WHAT IS NEEDED: Going down the listing below, print exactly each line from the one with "Articolul tau aici (930, 26)" up to and including the one with "Termeni si Conditii (594, 2504)", and skip the rest.

RECORDS FOR THE EXERCISE:
_ _ _ _
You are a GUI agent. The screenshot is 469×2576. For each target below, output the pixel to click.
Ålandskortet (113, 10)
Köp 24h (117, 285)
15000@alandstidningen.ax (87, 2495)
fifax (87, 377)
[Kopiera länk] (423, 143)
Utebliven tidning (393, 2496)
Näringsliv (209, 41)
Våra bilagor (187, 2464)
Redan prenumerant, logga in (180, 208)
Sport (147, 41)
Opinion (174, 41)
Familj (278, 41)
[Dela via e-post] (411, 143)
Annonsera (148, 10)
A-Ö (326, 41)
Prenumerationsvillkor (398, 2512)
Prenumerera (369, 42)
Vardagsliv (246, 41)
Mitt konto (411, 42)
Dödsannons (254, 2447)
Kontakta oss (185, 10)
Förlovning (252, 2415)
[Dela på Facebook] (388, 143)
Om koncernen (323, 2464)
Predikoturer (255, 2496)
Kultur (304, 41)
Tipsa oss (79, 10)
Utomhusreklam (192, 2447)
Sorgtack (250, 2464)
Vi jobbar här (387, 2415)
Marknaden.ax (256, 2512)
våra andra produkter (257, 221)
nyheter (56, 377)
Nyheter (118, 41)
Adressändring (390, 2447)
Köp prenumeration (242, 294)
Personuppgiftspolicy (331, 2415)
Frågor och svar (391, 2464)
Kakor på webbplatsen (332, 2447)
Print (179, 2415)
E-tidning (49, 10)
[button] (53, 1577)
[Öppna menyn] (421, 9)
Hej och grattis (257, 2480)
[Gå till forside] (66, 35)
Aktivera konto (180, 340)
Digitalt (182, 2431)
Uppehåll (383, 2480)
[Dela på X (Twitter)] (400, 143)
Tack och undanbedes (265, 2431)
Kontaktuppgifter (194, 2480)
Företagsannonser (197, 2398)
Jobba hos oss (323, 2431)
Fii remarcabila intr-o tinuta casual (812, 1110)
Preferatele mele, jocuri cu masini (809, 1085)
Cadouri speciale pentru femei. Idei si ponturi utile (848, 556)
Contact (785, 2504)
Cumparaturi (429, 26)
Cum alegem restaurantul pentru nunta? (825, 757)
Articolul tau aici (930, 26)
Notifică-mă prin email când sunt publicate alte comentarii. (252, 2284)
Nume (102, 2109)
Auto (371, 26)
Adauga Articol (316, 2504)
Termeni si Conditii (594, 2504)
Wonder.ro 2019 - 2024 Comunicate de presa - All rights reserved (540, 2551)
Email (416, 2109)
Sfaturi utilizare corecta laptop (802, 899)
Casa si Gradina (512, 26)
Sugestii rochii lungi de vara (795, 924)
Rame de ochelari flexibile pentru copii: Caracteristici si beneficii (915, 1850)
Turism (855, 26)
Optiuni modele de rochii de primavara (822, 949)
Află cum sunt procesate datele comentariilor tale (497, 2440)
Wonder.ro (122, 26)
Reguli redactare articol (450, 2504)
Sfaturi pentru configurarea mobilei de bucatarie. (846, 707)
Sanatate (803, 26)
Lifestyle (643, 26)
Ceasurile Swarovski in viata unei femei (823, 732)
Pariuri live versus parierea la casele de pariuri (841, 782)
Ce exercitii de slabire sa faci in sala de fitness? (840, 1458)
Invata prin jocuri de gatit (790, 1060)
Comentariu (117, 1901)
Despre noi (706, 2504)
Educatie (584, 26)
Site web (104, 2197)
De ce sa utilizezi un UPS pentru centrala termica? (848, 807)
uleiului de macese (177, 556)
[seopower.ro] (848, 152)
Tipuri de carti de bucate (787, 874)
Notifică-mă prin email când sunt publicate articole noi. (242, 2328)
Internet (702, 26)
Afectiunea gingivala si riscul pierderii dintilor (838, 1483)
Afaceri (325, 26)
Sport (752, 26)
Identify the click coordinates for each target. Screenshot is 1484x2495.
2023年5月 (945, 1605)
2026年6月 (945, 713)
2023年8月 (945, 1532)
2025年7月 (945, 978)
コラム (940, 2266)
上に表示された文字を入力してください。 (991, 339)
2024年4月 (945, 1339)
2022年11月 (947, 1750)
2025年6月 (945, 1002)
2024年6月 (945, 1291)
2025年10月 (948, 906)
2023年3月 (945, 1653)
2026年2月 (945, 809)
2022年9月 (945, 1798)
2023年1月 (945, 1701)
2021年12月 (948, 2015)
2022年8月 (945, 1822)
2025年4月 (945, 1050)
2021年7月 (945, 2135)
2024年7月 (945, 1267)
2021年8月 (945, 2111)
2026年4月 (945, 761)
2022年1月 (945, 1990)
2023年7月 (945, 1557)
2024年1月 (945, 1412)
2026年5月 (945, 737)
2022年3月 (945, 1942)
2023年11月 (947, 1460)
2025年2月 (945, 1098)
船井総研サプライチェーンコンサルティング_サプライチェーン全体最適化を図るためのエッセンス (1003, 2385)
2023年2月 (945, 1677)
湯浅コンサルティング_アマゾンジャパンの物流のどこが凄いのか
_ _ _ _
YOUR SOLUTION:
Articolul tau aici (930, 26)
Notifică-mă prin email când sunt publicate alte comentarii. (252, 2284)
Nume (102, 2109)
Auto (371, 26)
Adauga Articol (316, 2504)
Termeni si Conditii (594, 2504)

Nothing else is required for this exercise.